About Ruehrei and bigger things




Another of my friends died about two weeks ago. It made me sad. I think of my mother who at age 98 told me how alone she felt, for all her friends were dying, leaving her behind.

Her words reminded me of the time, years ago, when the curfew rang in the evening, how we children dropped whatever we were doing and rushed home, dirty, sweaty, tired, happy.  The day had been good.  Sometimes a child who hadn’t heard the bell peal across our little village needed a special holler to come home.

Mother was waiting for that special holler to head to her final home. Her friends had all heard the call and left.  She had been saying good-bye to life and hello to the new life ahead for some time.  At my age these are two daily tasks.
  
I say good-bye to things more easily than I once did.  Whatever sits on shelves and hangs on walls no longer means much to me.  I wonder about hoarders who keep piling it in.  What draws them to their stuff?  What makes it impossible for them to give it up. 

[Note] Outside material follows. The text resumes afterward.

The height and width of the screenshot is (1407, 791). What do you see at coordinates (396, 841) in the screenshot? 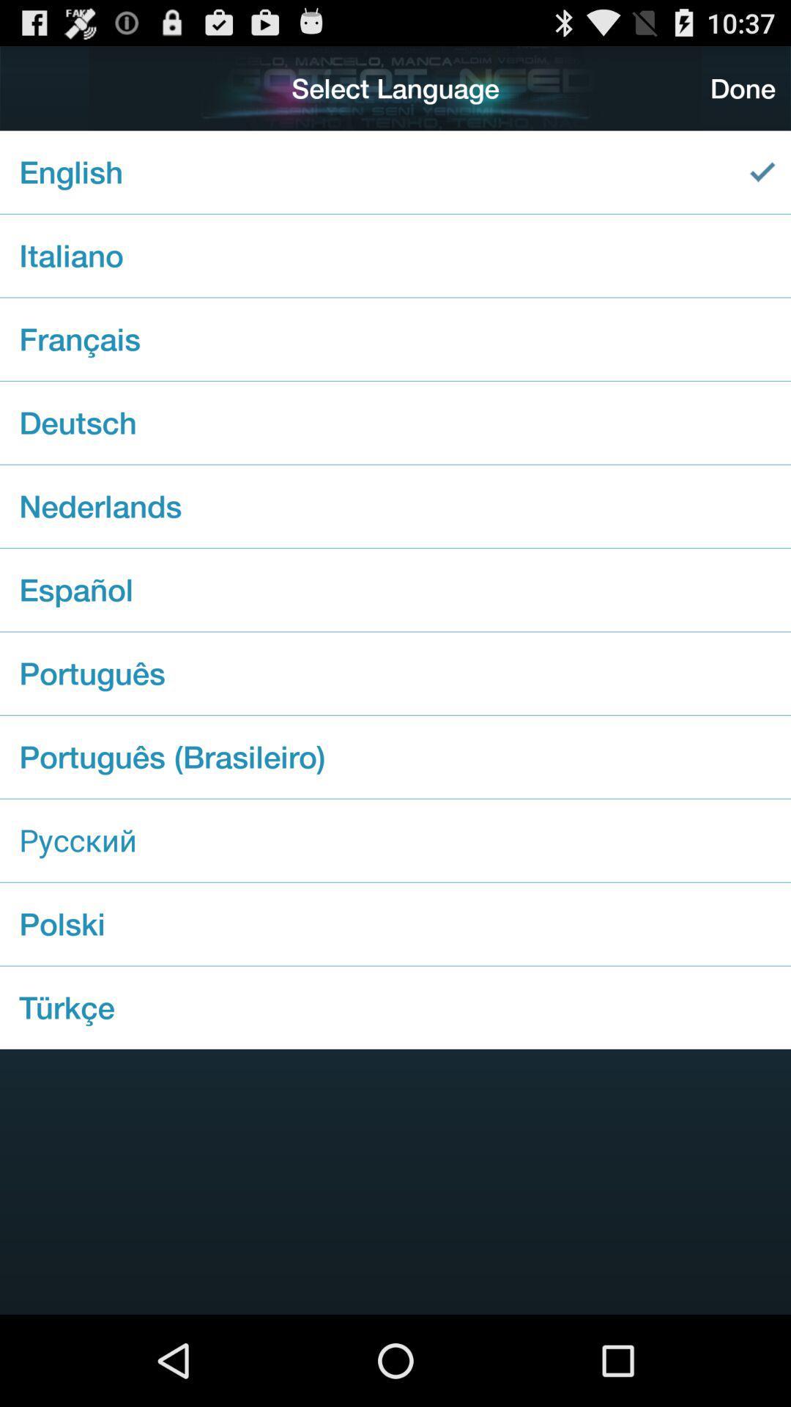
I see `item above the polski icon` at bounding box center [396, 841].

I say good-bye to activities more readily each year.  It feels good to stay at home and not keep rushing around  like my children. Son James flew to Washington, D.C. this weekend via New York City. Daughter Susan drove to Kansas City. Joanna visited Kansas a few weeks ago.  I am glad they can do this. I can’t.  This week I resigned from a board I had been on for 37 years. It was time to let go.

I find it fairly easy to say good-bye to those lumps and bumps  that cling to my thought life, particularly my theology.  They have hampered me long enough.  My need for certitude in minor areas has become less.  Dispensationalism, for example.  Many younger people don’t know what the word means or why it was of major importance to some of us at one time.  Or why people were dogmatic about each arrow and line in the large complicated diagram depicting the end-times.  The faith life isn’t about arrows and lines and complicated formulas.

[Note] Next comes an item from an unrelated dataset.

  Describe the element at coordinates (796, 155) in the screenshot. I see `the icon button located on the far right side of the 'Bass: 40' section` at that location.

I say good-bye, with regret, to the loss of skills like cooking and baking, which I once enjoyed immensely.  I have lost the touch, I tell myself. I no longer know what yeast dough should feel like before I put it in a large bowl to rise, so I don’t attempt a batch of sweet rolls any more. 

I get hungry for old foods like green bean soup or summer borscht but can  never find all the ingredients in supermarkets.  Summer savory?  What is that?  Without it green bean soup is just vegetable soup. So I make  Ruehrei for myself, and, as I look at the little pan of food, I wonder what it was like when I made this soul-food for six people. It must have been a mountain.

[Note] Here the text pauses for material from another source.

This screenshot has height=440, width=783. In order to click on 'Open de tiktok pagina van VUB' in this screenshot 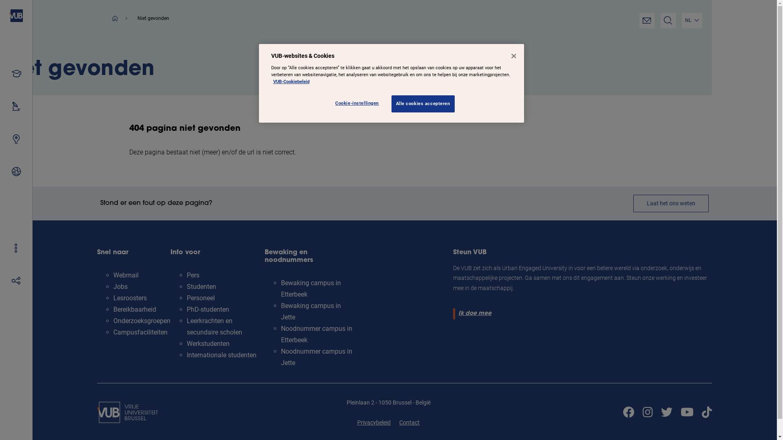, I will do `click(706, 412)`.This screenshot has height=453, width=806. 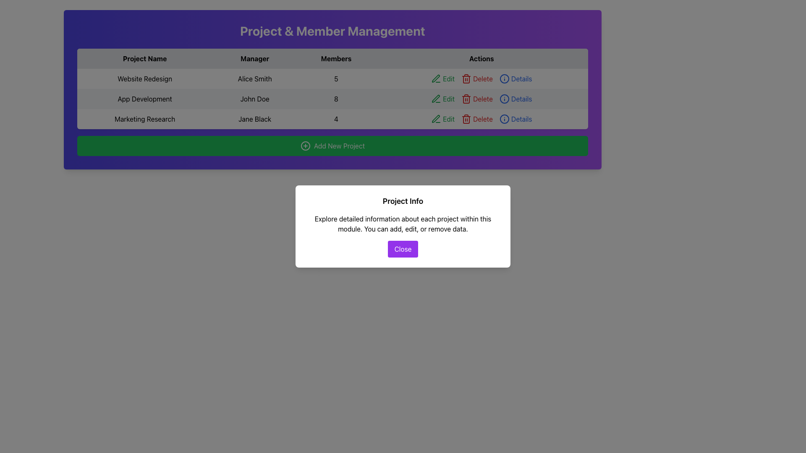 I want to click on the 'Edit' button in the last row under the 'Actions' column of the table for the 'Marketing Research' entry to change its color, so click(x=481, y=119).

I keep saying hello to a deeper understanding of faith.  Paul wrote to the  Corinthian church that outwardly he was wasting away, yet inwardly he was being renewed day by day.  To keep growing inwardly is important to me, especially to hang onto joy and a deeper understanding of grace.

I keep saying hello to new insights into my family's story. Life review is important for all older people. I do it for several  reasons: (1) I want my children to know where they came from, the country of origin, and the values that shaped their ancestors, including mine. You don’t know who you are until you know where you came from.

 (2) I want them to know why our extended family, originating in rural life in the Ukraine in the former USSR,  never became farmers in Canada when they arrived here in 1923 though new immigrants were expected to become homesteaders.

(3) I want them to know about the generosity of my father’s uncle Abram D. Schellenberg, who came to Canada  a good decade earlier and established a business  in Saskatchewan. His foresight enabled him to sponsor my father’s extended family and other relatives looking to escape the political unrest and hardship in the former Soviet Union during Lenin’s rule. Such gracious giving needs to be remembered and emulated in some form.

 (4) I also want them to understand what happened to the other half of the family – my mother’s side, which  got caught in Stalinist Russia and spent eleven years in forced labor in Siberia following World War II.

As children we never stopped our play to wait for the curfew.   It always came as a surprise. Already time to go home?  But home we went.  That’s the way I feel about life.  While I am  aware there is a curfew ahead,  I want to be hard  “at play” at my pursuits when the bell rings, yet ready.